▶ **EXERCISE OBJECTIVE**: Retype the entries from the line containing "You are a GUI" through the line containing "(x=34, y=286)", both lines included, leaving out the pictures.

— start of GIVEN RECORDS —

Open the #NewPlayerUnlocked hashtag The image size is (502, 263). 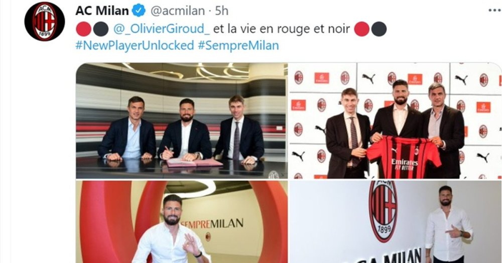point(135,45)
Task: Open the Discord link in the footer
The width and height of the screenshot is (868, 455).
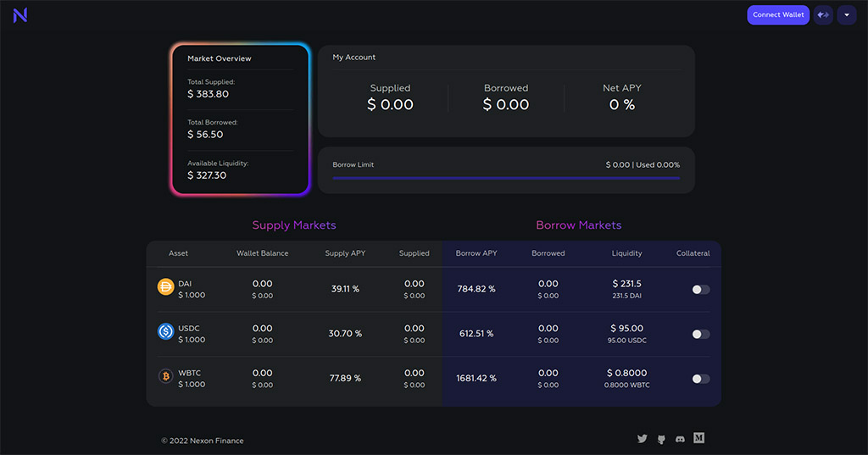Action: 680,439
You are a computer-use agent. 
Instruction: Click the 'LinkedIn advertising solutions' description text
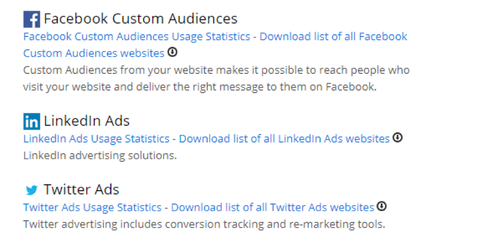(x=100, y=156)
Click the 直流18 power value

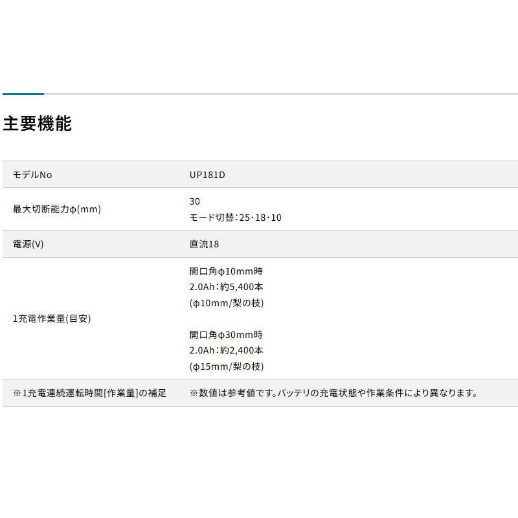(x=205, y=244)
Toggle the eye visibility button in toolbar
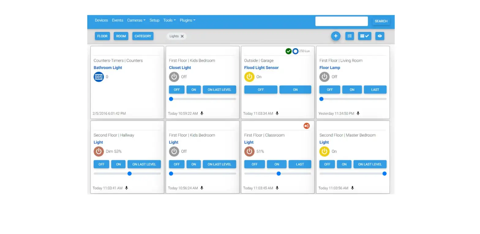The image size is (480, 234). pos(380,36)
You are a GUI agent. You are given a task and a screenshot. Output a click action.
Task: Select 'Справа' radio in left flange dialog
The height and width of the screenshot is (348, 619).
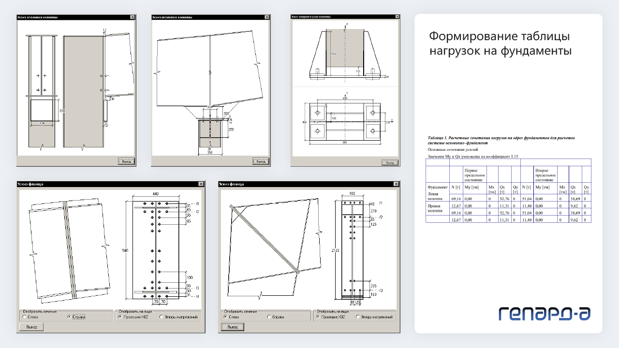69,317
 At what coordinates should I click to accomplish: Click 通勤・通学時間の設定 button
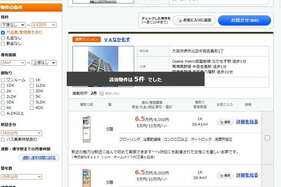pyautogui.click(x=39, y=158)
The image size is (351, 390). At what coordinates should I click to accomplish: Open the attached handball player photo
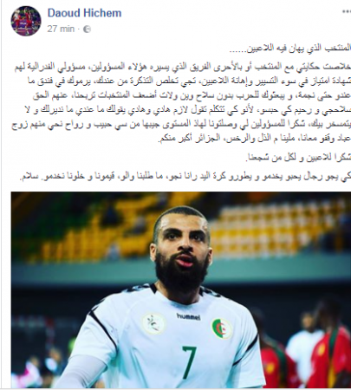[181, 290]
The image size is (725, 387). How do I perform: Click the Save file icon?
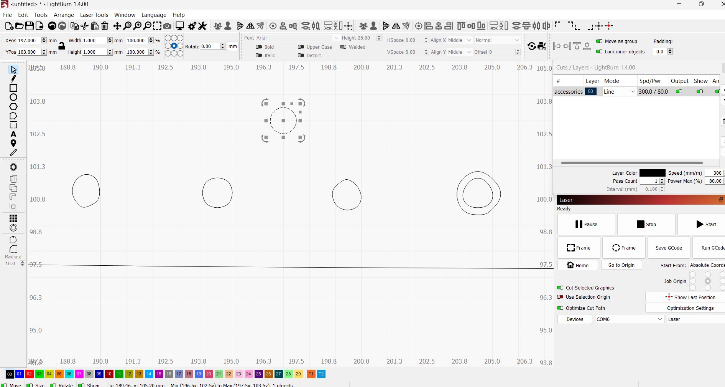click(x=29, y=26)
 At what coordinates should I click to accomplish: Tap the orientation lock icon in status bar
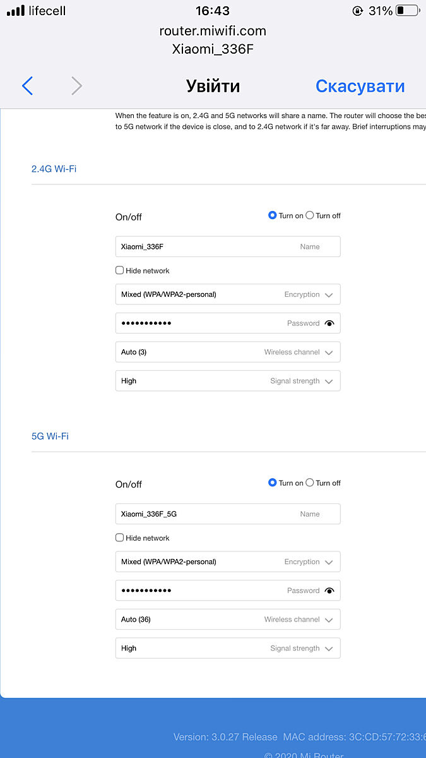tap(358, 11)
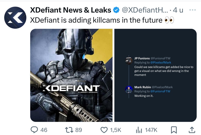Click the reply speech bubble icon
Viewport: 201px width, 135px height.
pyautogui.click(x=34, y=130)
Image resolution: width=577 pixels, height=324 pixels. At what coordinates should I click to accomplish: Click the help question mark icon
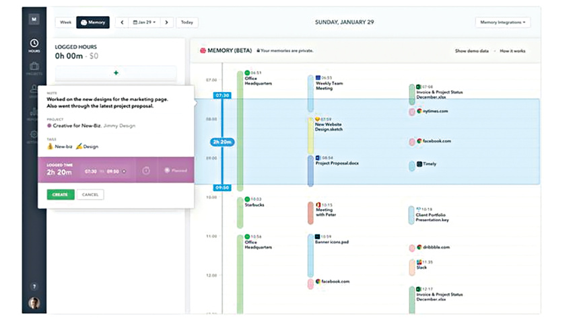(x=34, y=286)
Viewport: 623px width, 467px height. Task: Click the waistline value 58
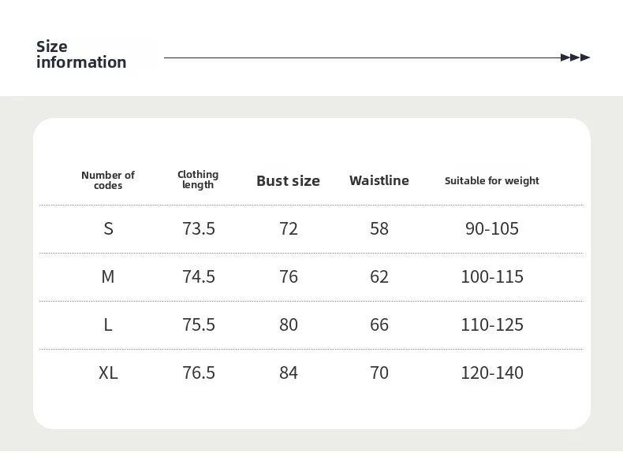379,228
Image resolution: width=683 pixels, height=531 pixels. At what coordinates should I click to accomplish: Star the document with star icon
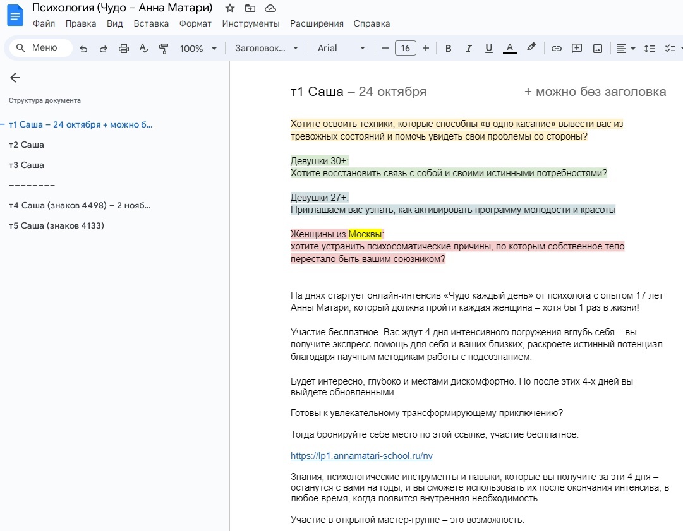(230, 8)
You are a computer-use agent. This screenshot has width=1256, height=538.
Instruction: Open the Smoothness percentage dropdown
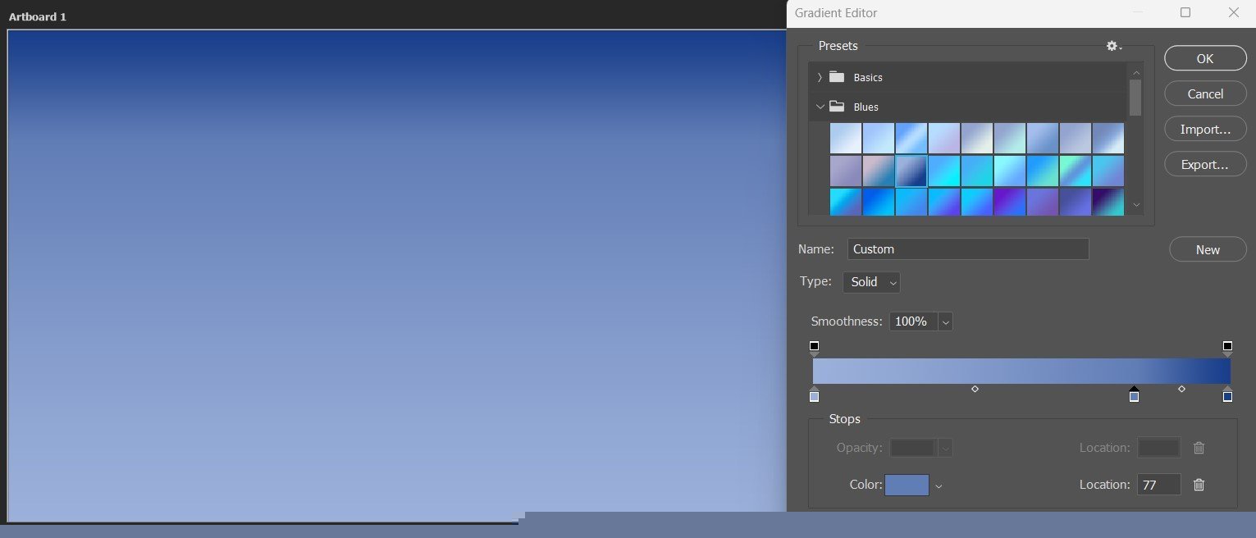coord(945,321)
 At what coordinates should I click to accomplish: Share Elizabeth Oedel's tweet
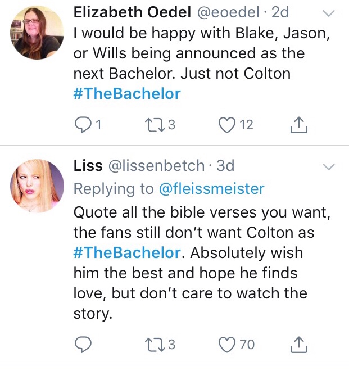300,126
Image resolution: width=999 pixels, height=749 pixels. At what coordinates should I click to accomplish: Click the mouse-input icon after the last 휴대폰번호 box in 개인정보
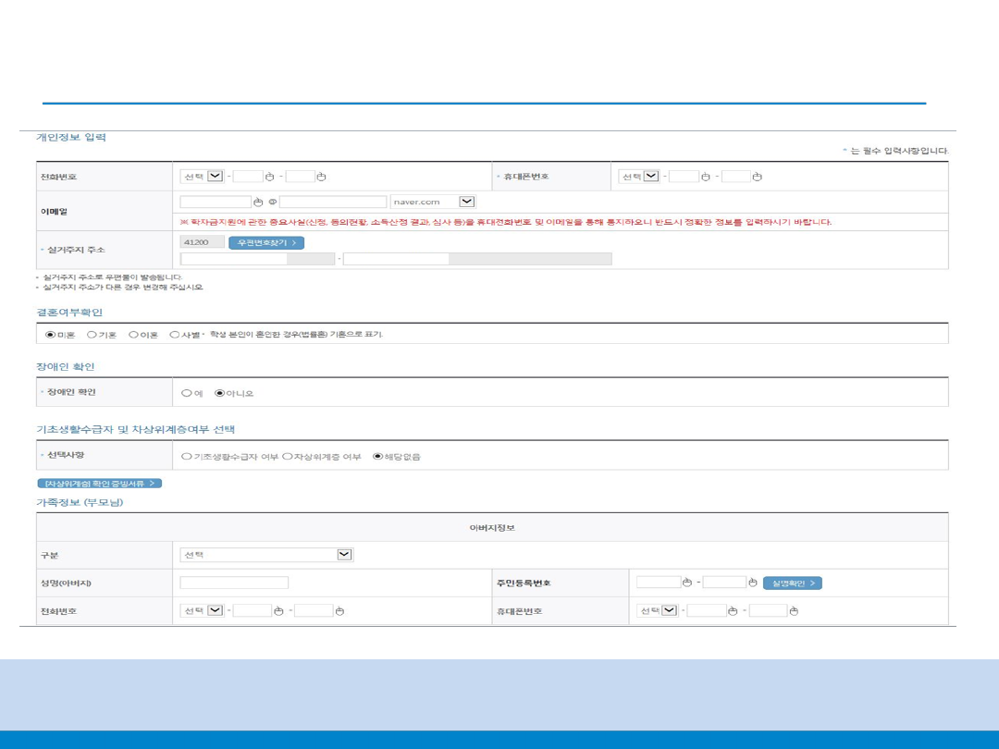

— end of GIVEN RECORDS —

▶ **TASK OUTPUT**:
You are a GUI agent. You are given a task and a screenshot. Output a click action.
Task: Select 'Справа' radio in left flange dialog
The height and width of the screenshot is (348, 619).
69,317
 At what coordinates should I click to accomplish: Click 通勤・通学時間の設定 button
pyautogui.click(x=39, y=158)
The image size is (351, 390). At what coordinates should I click to accomplish: Open the attached handball player photo
[181, 290]
The image size is (725, 387). How do I perform: Click the Save file icon?
click(x=29, y=26)
 At what coordinates should I click to accomplish: Tap the orientation lock icon in status bar
tap(358, 11)
Click the reply speech bubble icon
Viewport: 201px width, 135px height.
pyautogui.click(x=34, y=130)
Image resolution: width=577 pixels, height=324 pixels. At what coordinates should I click to accomplish: Click the help question mark icon
(x=34, y=286)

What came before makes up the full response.